#### [Opdrachten]
1. Beantwoord deze vragen over het tekstfragment over Djibouti:
(a) Aan welke stad doet Djibouti-stad bij het binnenfietsen denken?
(b) Waaruit haalt Djibouti zijn inkomen?
(c) Binnen hoeveel tijd wil de man op de ambassade van Jemen het visum klaarmaken, en wat kost het?
2. Hoe gaat het tekstfragment over Djibouti verder? Schrijf het vervolg, te beginnen na de laatste zin.

#### [Tekstfragment]
· · ·
Met Jeske hebben we daarentegen wel interessante gesprekken over Djibouti, ontwikkelingshulp, de UN, projecten en West Afrika. Djibouti doet ons erg aan West Afrika denken. We zien duidelijk verschil in de landen waar de Engelsen zijn geweest en waar de Fransen zijn geweest. De Engelsen hebben veel meer gedaan aan ontwikkeling van het land. De infrastructuur is beter, er zijn meer scholen, meer waterleidingen e.d. In de Franse landen is het viezer, rommeliger, minder scholen. Zodra we Djibouti-stad inkwamen fietsen deed het ons erg denken aan St. Louis in Senegal. Het stinkt op vele plaatsen naar urine, veel krotten en weinig onderhouden gebouwen. In de supermarkt bijna alleen maar producten uit Frankrijk! Het land heeft zijn inkomen uit de haven. Dat is de enige doorvoer naar Ethiopië en dus wordt de haven veel gebruikt. Ze houden de containers en olie extra lang vast zodat ze daar geld voor vangen en de olie ondertussen meer waard wordt.

We moeten het visum voor Jemen halen. Het is ondertussen Ramadan geworden. Dat is de vastentijd van de moslims. Er zijn beperkte openingstijden en ’s middags is alles gesloten. Op de ambassade van Jemen worden we vriendelijk ontvangen. De man helpt ons de formulieren invullen en op de vraag hoeveel een driemaanden visum kost wil hij maar geen antwoord geven. Morgen is een feestdag en dus zal hij persoonlijk ons visum binnen 2 uur klaarmaken. Gratis!
· · ·
#### [Aangeleverde gegevens]

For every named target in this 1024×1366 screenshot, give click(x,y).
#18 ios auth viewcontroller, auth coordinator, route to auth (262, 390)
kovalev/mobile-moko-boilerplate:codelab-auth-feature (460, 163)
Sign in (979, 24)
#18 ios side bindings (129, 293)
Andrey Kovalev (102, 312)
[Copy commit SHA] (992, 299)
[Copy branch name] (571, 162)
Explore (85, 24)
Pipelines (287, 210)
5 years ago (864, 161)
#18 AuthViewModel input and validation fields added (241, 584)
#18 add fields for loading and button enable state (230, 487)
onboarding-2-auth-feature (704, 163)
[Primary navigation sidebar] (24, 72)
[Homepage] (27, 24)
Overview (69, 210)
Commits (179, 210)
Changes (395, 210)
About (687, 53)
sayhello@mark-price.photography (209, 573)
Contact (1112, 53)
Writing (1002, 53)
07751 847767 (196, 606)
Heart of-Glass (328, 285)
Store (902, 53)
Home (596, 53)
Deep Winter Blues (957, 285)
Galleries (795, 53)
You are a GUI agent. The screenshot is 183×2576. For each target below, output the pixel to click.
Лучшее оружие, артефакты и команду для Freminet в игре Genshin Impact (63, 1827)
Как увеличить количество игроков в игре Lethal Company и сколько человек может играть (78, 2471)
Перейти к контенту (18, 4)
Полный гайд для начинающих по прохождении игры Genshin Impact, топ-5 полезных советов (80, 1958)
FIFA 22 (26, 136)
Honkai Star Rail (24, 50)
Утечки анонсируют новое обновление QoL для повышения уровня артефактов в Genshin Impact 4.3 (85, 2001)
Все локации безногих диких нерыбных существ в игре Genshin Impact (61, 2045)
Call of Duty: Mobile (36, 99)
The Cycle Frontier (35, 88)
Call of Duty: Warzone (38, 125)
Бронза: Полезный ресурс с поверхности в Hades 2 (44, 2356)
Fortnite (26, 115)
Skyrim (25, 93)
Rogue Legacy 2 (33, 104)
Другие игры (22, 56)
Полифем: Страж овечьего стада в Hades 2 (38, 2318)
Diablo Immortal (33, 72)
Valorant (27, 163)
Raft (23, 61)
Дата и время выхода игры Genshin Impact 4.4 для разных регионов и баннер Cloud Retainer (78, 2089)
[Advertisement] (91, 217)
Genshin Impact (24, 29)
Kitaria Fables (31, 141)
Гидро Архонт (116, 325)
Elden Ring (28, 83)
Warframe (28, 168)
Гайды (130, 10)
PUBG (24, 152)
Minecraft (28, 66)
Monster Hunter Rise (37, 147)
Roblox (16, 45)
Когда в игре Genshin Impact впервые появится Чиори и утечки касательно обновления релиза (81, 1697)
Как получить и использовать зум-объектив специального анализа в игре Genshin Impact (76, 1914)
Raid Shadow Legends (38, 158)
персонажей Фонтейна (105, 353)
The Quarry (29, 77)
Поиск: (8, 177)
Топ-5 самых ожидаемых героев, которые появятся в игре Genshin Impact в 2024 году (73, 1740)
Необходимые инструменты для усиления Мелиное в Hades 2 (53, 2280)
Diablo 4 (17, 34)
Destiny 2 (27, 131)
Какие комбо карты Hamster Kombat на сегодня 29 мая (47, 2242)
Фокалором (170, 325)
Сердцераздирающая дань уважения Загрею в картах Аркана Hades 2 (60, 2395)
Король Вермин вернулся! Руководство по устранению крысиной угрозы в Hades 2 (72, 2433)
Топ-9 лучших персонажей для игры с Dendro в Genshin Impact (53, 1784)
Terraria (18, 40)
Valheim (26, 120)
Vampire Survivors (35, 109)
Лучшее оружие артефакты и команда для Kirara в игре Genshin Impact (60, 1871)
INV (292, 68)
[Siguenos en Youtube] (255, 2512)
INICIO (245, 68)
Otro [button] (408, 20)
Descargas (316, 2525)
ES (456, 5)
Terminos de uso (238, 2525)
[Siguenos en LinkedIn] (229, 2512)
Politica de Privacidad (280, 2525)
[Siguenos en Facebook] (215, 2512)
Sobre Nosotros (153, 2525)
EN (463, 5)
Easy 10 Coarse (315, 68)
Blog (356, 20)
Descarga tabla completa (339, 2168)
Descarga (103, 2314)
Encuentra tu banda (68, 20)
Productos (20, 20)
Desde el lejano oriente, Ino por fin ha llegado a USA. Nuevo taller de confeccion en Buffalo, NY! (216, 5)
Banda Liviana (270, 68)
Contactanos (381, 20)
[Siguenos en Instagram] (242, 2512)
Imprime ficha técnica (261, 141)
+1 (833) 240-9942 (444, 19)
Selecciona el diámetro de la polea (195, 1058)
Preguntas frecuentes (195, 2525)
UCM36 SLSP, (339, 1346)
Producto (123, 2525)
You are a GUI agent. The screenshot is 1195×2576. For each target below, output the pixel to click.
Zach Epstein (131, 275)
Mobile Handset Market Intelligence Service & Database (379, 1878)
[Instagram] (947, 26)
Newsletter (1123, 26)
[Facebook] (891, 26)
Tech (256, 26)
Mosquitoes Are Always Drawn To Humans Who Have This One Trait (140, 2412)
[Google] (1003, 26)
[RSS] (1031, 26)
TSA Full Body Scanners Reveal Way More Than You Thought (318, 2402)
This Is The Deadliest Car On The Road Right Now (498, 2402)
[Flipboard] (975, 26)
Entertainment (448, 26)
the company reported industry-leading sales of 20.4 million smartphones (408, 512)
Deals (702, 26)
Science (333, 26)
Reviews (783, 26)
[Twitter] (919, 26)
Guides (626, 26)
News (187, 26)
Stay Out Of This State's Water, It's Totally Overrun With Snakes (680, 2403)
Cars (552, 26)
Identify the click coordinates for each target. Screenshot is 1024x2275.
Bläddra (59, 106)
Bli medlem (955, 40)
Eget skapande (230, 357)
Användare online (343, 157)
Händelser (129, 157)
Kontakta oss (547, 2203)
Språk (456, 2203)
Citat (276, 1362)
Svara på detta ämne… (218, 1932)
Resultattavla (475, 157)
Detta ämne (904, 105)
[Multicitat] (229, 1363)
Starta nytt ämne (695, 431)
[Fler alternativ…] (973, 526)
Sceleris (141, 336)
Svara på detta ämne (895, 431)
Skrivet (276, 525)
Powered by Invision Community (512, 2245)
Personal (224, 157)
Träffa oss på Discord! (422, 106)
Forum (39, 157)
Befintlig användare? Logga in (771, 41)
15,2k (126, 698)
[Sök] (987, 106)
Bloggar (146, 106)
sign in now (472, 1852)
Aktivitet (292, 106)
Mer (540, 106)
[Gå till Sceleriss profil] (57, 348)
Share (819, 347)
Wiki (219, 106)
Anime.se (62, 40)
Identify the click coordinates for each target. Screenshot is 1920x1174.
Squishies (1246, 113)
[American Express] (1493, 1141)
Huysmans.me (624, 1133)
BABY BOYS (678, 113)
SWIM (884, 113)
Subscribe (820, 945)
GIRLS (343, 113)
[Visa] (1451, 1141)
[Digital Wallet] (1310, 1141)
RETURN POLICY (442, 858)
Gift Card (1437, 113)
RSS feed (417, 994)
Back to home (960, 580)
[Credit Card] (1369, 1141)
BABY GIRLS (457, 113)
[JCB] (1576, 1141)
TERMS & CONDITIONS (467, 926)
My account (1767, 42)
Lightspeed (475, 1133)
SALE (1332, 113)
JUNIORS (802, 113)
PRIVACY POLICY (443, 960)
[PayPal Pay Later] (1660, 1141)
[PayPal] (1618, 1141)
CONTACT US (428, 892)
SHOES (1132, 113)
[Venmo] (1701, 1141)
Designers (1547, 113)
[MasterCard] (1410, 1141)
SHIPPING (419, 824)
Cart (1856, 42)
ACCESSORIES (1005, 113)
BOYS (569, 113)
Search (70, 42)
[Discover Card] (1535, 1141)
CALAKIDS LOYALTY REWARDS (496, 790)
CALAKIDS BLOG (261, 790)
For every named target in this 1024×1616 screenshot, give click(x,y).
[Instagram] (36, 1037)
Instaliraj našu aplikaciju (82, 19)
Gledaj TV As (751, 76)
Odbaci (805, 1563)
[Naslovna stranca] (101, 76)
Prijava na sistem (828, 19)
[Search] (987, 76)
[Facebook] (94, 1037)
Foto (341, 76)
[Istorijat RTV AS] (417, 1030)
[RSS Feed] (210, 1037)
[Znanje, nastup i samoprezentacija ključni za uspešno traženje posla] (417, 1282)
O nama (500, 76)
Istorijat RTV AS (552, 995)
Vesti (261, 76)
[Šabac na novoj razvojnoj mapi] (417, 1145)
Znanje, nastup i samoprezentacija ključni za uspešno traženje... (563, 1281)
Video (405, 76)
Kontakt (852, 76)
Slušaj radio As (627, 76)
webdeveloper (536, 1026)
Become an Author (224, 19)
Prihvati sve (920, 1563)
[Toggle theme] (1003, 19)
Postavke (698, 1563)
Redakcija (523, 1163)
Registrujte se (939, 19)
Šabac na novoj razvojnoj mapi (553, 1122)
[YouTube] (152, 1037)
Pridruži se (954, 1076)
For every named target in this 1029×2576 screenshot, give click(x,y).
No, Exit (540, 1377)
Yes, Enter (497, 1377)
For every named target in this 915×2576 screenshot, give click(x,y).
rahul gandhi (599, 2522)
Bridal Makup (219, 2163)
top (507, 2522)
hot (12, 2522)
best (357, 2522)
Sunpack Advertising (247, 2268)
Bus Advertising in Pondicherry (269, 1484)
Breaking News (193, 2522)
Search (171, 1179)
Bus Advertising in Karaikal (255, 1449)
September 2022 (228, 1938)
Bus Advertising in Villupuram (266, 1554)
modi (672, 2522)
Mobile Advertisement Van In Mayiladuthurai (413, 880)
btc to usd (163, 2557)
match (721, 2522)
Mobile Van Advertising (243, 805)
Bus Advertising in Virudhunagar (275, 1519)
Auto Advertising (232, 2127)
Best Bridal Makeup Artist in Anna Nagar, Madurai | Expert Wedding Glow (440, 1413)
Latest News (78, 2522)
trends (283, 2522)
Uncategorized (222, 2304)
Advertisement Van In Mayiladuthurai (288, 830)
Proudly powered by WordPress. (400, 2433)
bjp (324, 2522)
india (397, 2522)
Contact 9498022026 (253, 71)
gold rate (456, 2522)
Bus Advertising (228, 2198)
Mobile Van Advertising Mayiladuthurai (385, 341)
· · ·
#### [Antwoorden]
1.
(a) Aan St. Louis in Senegal.
(b) Uit de haven.
(c) Binnen 2 uur, en het is gratis.

2.
Ondertussen gaan wij op zoek naar vervoer naar Jemen. We zouden een boot kunnen nemen of een vliegtuig. De eerste optie ziet Diënne niet zitten: Met een kleine houten smokkel- of vluchtelingenboot in 20 uur naar de overkant. Voor de tweede optie hebben we keus uit Jemen Airways en Djibouti Airlines. De ambassadeur had ons gewaarschuwd dat Djibouti met oude kisten vliegt, misschien ook de reden dat ze niet naar Sana’a, de hoofdstad van Jemen, vliegen.

Djibouti is veel goedkoper en doet hélémáál niet moeilijk over de fietsen. De keus is dus snel gemaakt. We hebben nog een dag om ansichtkaarten te schrijven naar de petekinderen en de fietsen te herpakken en de volgende dag kunnen we al vliegen.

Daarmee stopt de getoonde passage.